**SOURCE EXTRACT:**
★ ★ ★

The agents questioned Cooper in her living room. When an interview takes place in a suspect’s home, that circumstance usually weighs against finding the kind of custodial situation that merits a Miranda warning. See, e.g. , Beckwith v. United States , 425 U.S. 341, 342, 347-48, 96 S.Ct. 1612, 48 L.Ed.2d 1 (1976) ; United States v. Luck , 852 F.3d 615, 621 (6th Cir. 2017) ; 2 Wayne R. LaFave et al., Criminal Procedure § 6.6(e) (4th ed. 2014).

Before the interview began, the agents told Cooper that she was a subject of an investigation and described "the voluntary nature of the interview." They asked her "if she would agree to" answer their questions. She agreed.3 The evidence shows, in other words, that Cooper’s statements were given freely and voluntarily. Such statements "remain a proper element in law enforcement." Miranda , 384 U.S. at 478, 86 S.Ct. 1602.

In addition, no weapons were brandished and no handcuffs were used. Cooper was "cooperative," and the agents employed a "professional and cordial tone." At no point did Cooper ask to end the questioning. And once the interview was over, the agents left without arresting her. Put simply, these facts do not portray an environment presenting a meaningful danger of coercion.

★ ★ ★

**RECORD EXTRACTS:**
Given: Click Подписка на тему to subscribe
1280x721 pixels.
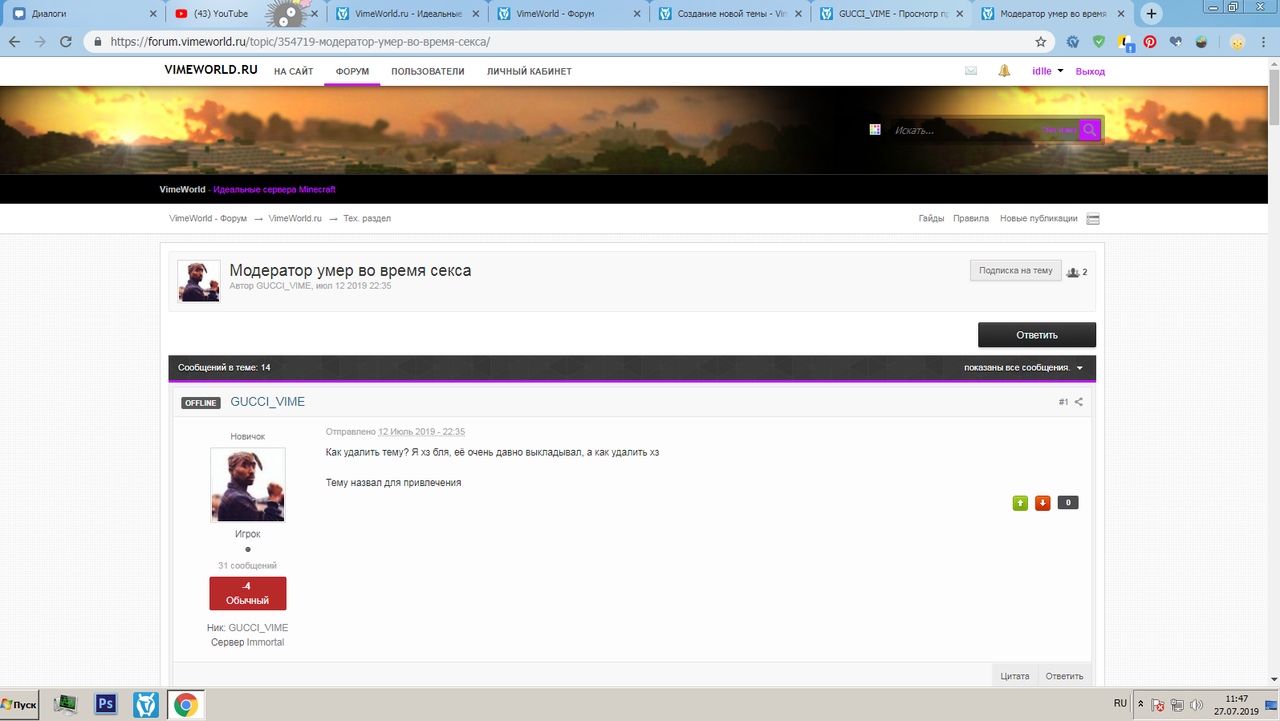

★ ★ ★

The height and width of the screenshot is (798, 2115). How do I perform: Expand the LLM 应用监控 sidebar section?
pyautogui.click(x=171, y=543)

★ ★ ★

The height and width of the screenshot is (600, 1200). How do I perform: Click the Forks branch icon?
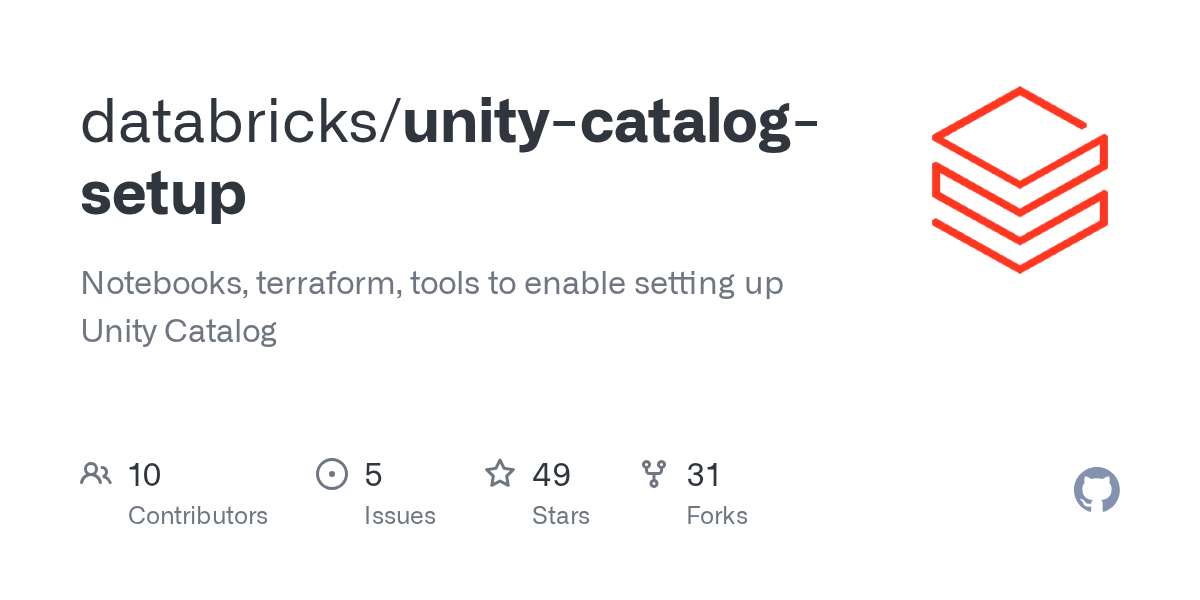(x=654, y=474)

★ ★ ★

**REQUIRED WORK:**
List every phrase that appears inside quotation marks in the passage about Cooper's interview. The rows have no role in what comes next.

**WRITTEN ANSWER:**
- "the voluntary nature of the interview."
- "if she would agree to"
- "remain a proper element in law enforcement."
- "cooperative,"
- "professional and cordial tone."